Changes since Tails 2.11 are:
Major changes
Security fixes
- Mount a dedicated filesystem on /var/tmp, to mitigate the hardlinks permissions open by the user-tmp abstraction. See https://labs.riseup.net/code/issues/9949#note-23 for details (Closes: #12125).
- Protect against CVE-2017-2636 by disabling the n-hdlc kernel module (Closes: #12315).
- Ensure /etc/resolv.conf is owned by root:root in the SquashFS. lb_chroot_resolv will "cp -a" it from the source tree, so it inherits its ownership from the whoever cloned the Git repository. This has two problems. First, this results in unsafe permissions on this file (e.g. a Vagrant build results in the 'amnesia' user having write access to it).
Minor improvements
- Don't add the live user to the "audio" group. This should not be needed on a modern Linux desktop system anymore (Closes: #12209).
- Install virtualbox-* 5.1.14-dfsg-3~bpo8+1 from our custom APT repository (Closes: #12307).
- Install virtualbox-guest-* from sid. The version currently in jessie-backports is not compatible with Linux 4.9, and there's basically no chance that it gets updated (the maintainer asked for them to be removed from jessie-backports) (Closes: #12298).
- Pull ttdnsd from our custom APT repository.

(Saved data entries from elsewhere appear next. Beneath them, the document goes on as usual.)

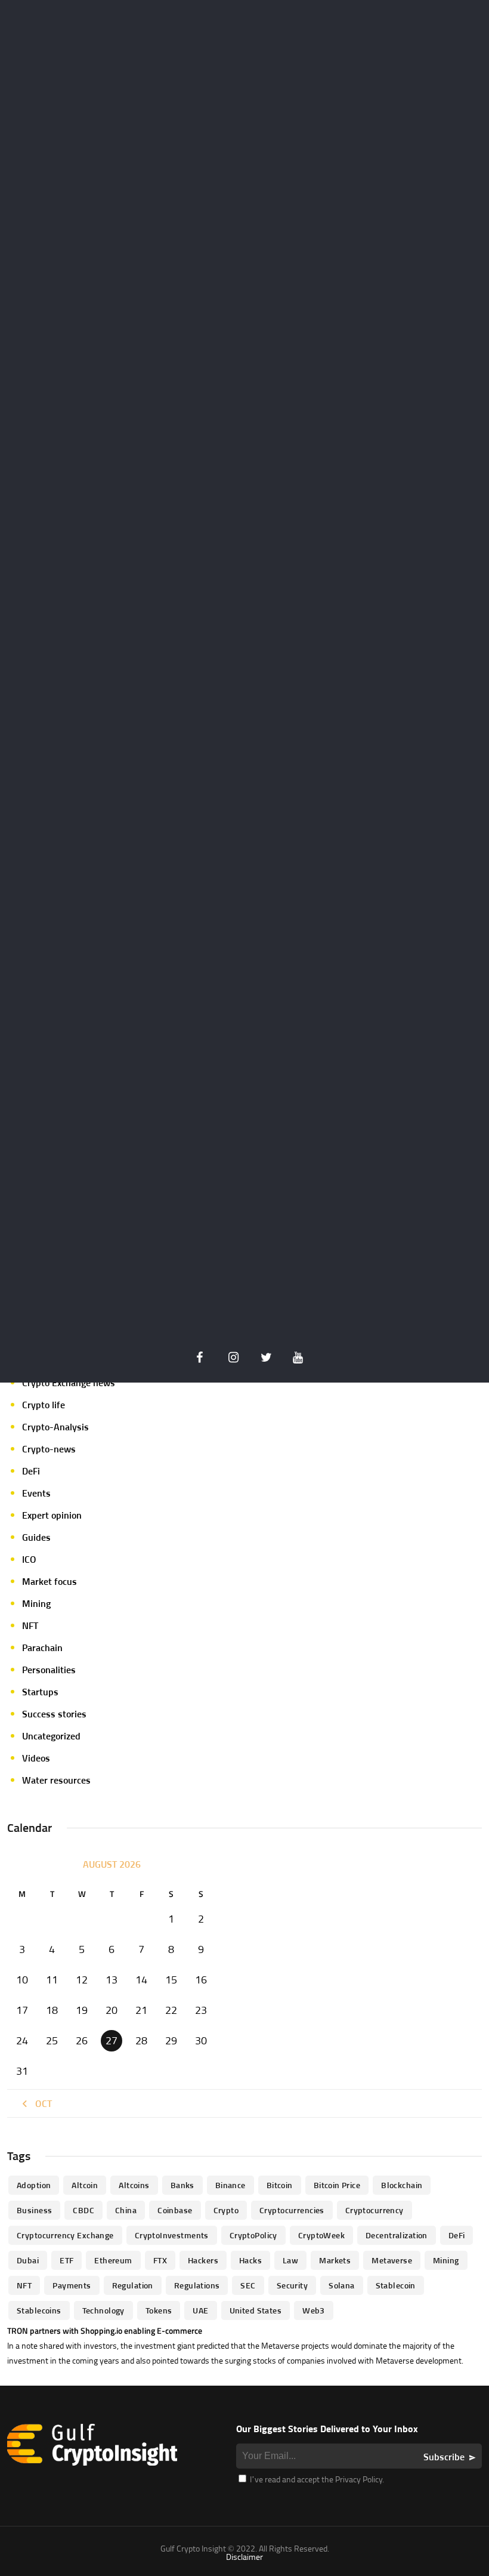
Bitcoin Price (337, 2185)
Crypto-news (49, 1449)
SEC (247, 2285)
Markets (335, 2260)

It's gone from the TorProject one. We removed ttdnsd on feature/stretch already, so we'll need to pull it from our custom APT repository only for the next 3 months.

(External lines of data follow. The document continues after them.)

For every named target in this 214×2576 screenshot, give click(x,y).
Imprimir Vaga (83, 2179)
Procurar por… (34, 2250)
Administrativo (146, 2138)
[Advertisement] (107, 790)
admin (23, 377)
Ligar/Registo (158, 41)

- Clean up libdvd-pkg build files, again. This cleanup operation was mistakenly removed in commit c4e8744 (Closes: #11273).
- Install gnome-sound-recorder (Closes #10950). Thanks to Austin English austinenglish@gmail.com for the patch!
- Stop restarting tor if bootstrapping stalls. It seems tor might have fixed the issues we used (see: #10238, #9516) to experience with the bootstrap process stalling and requiring a restart to kickstart it (Closes: #12411).
- tor.sh: communicate via the UNIX socket instead of TCP port.
This makes the library usable when run inside systemd units that
have
PrivateNetwork=yesset. - Get tor's bootstrap progress via GETINFO instead of log grep:ing.
Bugfixes
- mirror-pool-dispatcher: bump maximum expected mirrors.json size to 32 KiB. This fixes an error where Tails Upgrader would complain with "cannot choose a download server" (Closes: #11735).
For more details, see also our changelog.
Known issues in 2.12~rc1
In Tails Greeter, selecting the This computer's Internet connection is censored, filtered, or proxied is broken. Using it will start Tor Launcher but it will fail to connect to
tor, so it's unusable, andtoritself will not be able to bootstrap. If you need this option, skip this release candidate; this issue will be fixed in the final 2.12 release.